It is efficient. The overheads for managing a Singleton state should be kept at minimum.

One can be reasonably sure this is not a good SingletonFactory:

public class SynchronizedCLFactory {
  private Singleton instance;

  public Singleton get() {
    synchronized (this) {
      if (instance == null) {
        instance = new Singleton();
      }
      return instance;
    }
  }
}

…as it has the properties (1), (2), and (3); but lacks property (4), since we do synchronization on every access for get().

This observation gives rise to Double-Checked Locking idiom. It tries to evade synchronization if Singleton is already initialized, which is a common case after the one-time synchronization. Understanding that, most people go ahead and write:

public class UnsafeDCLFactory {
  private Singleton instance;

  public Singleton get() {
    if (instance == null) {  // read 1, check 1
      synchronized (this) {
        if (instance == null) { // read 2, check 2
          instance = new Singleton();
        }
      }
    }
    return instance; // read 3
  }
}

Alas, this construction does not work properly for two reasons.

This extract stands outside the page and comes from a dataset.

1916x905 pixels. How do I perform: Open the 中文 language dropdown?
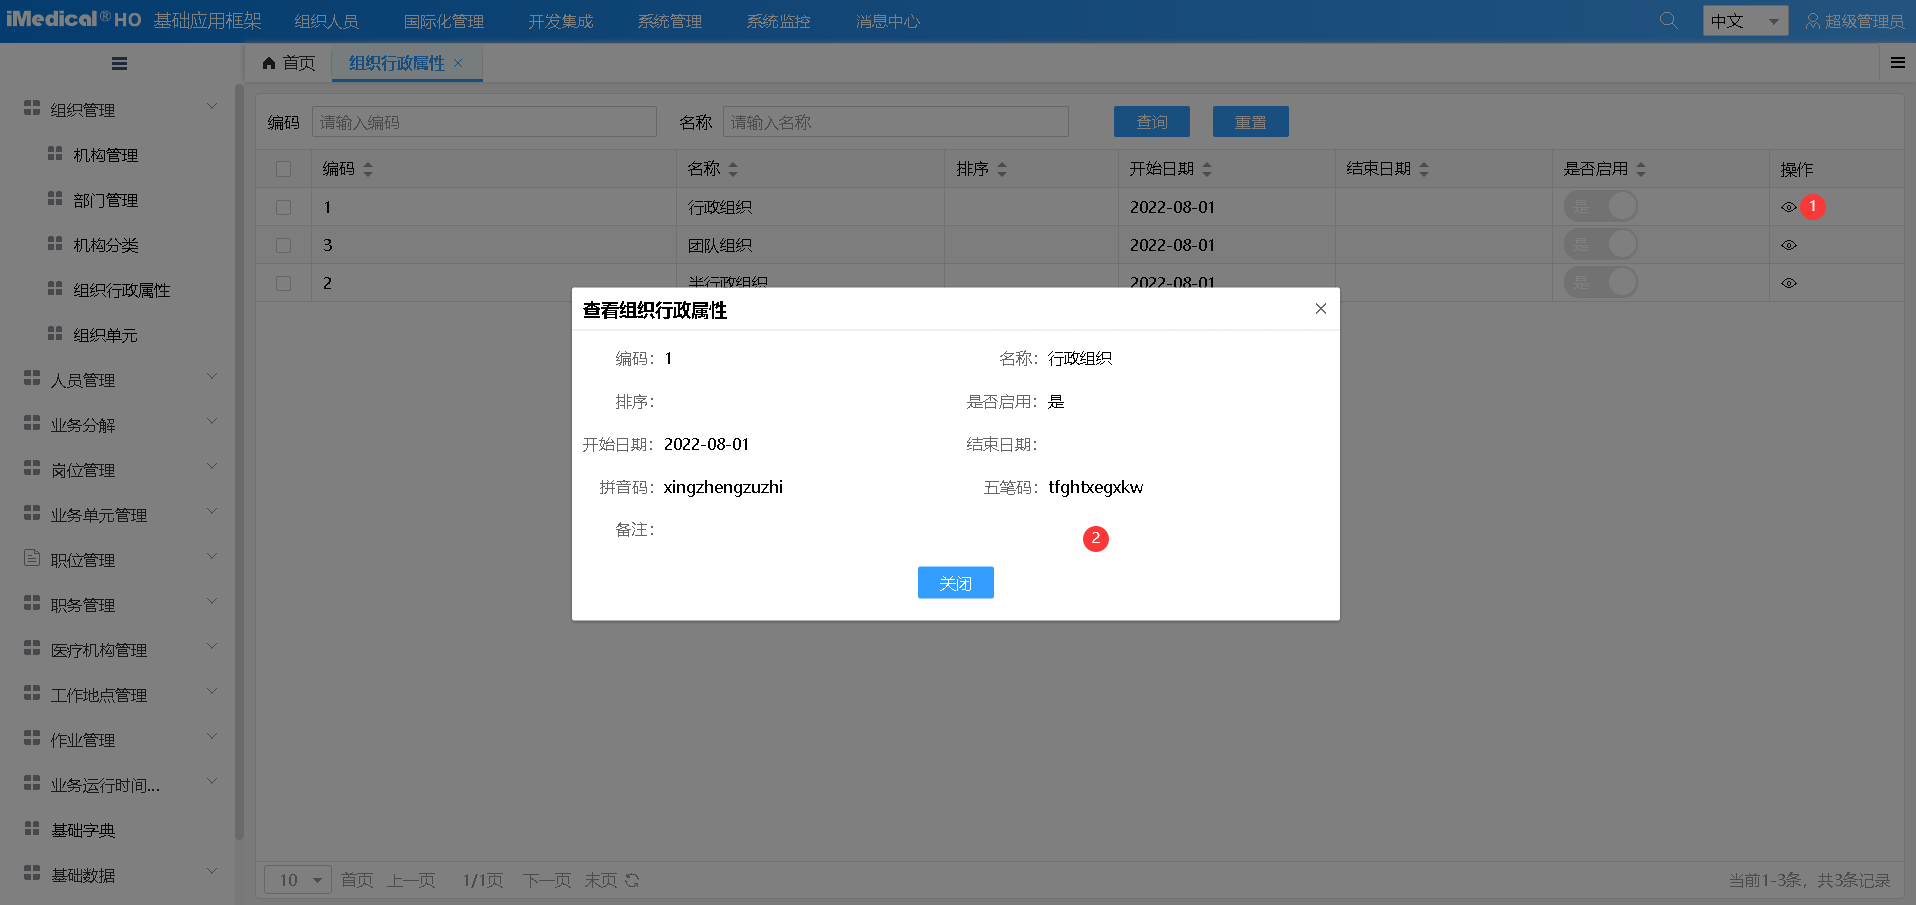point(1744,21)
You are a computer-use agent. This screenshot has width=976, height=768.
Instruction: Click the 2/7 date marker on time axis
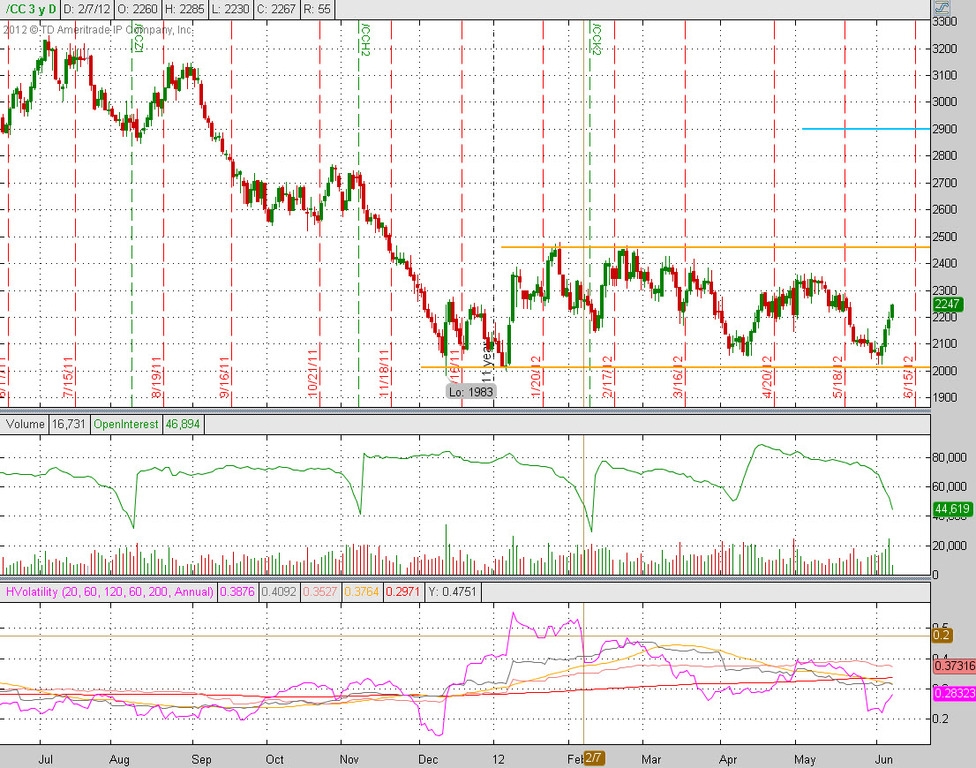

One could think that after "check 1" had succeeded, the Singleton instance is properly initialized, and we can return it. That is not correct: the Singleton contents are only fully visible to the constructing thread! There are no guarantees that you will see Singleton contents properly in other threads, because you are racing against the initializer thread. Once again, even if you have observed the non-null instance, it does not mean you observe its internal state properly. In JMM-ese speak, there is no happens-before between the initializing stores in Singleton constructor, and the reads of Singleton fields.
Notice that we do several reads of instance in this code, and at least "read 1" and "read 3" are the reads without any synchronization — that is, those reads are racy. One of the intents of the Java Memory Model is to allow reorderings for ordinary reads, otherwise the performance costs would be prohibitive. Specification-wise, as mentioned in happens-before consistency rules, a read action can observe the unordered write via the race. This is decided for each read action, regardless what other actions have already read the same location. In our example, that means that even though "read 1" could read non-null instance, the code then moves on to returning it, then it does another racy read, and it can read a null instance, which would be returned!

Safe Publication

Now we are going to describe the concept of safe publication. Safe publication differs from a regular publication on one crucial point. Safe publication makes all the values written before the publication visible to all readers that observed the published object. It is a great simplification over the JMM rules of engagement with regards to actions, orders and such.

There are a few trivial ways to achieve safe publication:

Exchange the reference through a properly locked field (JLS 17.4.5)
Use static initializer to do the initializing stores (JLS 12.4)
Exchange the reference via a volatile field (JLS 17.4.5), or as the consequence of this rule, via the AtomicX classes
Initialize the value into a final field (JLS 17.5).

Let us try to exploit each of those ways. The most trivial example is publishing through a properly locked field:

public class SynchronizedCLFactory {
  private Singleton instance;

  public Singleton get() {
    synchronized(this) {
      if (instance == null) {
        instance = new Singleton();
      }
      return instance;
    }
  }
}

This is the most trivial example spec-wise:

Mutual exclusion during get() calls allow only a single thread to do the Singleton initialization.
The lock acquisition and releasing yield the synchronization actions that are bound in synchronizes-with, and then with happens-before. This forces the threads acquiring the lock to see the result of all the actions that were done before the lock release.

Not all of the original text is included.